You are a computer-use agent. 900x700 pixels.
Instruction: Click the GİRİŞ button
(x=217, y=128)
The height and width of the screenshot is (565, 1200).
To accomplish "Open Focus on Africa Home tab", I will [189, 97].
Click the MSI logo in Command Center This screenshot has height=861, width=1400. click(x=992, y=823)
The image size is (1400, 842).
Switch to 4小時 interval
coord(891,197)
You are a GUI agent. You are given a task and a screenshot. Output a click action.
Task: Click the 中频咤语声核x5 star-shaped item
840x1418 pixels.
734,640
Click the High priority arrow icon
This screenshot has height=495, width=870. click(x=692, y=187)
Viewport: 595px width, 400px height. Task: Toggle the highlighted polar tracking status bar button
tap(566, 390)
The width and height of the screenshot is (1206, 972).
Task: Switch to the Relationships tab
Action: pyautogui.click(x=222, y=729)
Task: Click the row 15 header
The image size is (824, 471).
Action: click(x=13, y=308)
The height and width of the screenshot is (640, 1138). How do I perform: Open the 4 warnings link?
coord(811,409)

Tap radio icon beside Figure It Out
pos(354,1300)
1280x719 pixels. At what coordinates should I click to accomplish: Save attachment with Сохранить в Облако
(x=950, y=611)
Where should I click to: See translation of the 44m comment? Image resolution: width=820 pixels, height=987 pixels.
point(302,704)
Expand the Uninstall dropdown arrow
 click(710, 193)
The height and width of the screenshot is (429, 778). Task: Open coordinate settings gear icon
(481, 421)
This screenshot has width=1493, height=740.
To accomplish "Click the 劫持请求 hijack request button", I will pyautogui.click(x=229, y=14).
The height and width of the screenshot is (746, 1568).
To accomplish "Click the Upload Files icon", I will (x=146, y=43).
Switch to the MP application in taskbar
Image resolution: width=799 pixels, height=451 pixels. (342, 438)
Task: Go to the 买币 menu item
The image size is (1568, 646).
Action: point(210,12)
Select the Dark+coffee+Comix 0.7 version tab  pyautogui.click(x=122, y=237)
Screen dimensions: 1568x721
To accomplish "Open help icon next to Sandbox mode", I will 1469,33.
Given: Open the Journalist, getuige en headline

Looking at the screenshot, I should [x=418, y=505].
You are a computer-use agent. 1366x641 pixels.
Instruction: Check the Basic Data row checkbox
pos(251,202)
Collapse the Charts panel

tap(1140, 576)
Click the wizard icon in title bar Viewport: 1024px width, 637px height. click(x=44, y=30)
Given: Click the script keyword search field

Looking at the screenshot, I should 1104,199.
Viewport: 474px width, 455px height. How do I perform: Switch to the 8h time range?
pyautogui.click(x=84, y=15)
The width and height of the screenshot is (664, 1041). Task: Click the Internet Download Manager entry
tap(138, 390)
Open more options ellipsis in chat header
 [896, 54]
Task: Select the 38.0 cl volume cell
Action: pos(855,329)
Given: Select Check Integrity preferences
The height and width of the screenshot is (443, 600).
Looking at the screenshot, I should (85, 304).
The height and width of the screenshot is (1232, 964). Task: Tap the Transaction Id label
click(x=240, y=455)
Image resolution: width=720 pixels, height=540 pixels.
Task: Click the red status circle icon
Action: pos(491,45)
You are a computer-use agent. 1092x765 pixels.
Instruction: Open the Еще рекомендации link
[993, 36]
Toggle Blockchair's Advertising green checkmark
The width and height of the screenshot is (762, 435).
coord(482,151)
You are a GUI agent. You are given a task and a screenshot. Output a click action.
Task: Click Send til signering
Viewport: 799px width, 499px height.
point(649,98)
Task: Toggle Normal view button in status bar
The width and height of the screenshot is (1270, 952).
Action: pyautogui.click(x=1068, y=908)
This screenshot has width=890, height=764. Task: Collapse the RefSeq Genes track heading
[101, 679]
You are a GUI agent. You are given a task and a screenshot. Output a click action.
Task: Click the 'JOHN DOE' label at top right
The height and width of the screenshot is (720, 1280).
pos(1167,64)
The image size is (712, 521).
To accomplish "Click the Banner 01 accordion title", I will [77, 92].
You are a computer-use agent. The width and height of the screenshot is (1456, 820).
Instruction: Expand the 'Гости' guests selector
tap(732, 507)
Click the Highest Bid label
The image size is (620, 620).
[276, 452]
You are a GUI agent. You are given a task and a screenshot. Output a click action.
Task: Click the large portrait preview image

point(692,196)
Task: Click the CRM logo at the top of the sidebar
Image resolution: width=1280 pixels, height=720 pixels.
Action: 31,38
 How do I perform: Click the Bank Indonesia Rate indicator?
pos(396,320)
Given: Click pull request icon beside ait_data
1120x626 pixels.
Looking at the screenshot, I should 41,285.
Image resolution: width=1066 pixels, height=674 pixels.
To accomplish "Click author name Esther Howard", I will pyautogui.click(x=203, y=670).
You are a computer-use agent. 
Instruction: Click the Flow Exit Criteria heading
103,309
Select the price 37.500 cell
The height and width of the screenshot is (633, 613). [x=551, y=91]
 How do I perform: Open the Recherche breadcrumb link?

.....

About this exercise → All lines from the one that contains "Given: Click pull" to the last line above must be given again exactly, with both included and nothing added.

Your response →
Given: Click pull request icon beside ait_data
1120x626 pixels.
Looking at the screenshot, I should 41,285.
Image resolution: width=1066 pixels, height=674 pixels.
To accomplish "Click author name Esther Howard", I will pyautogui.click(x=203, y=670).
You are a computer-use agent. 
Instruction: Click the Flow Exit Criteria heading
103,309
Select the price 37.500 cell
The height and width of the screenshot is (633, 613). [x=551, y=91]
 How do I perform: Open the Recherche breadcrumb link?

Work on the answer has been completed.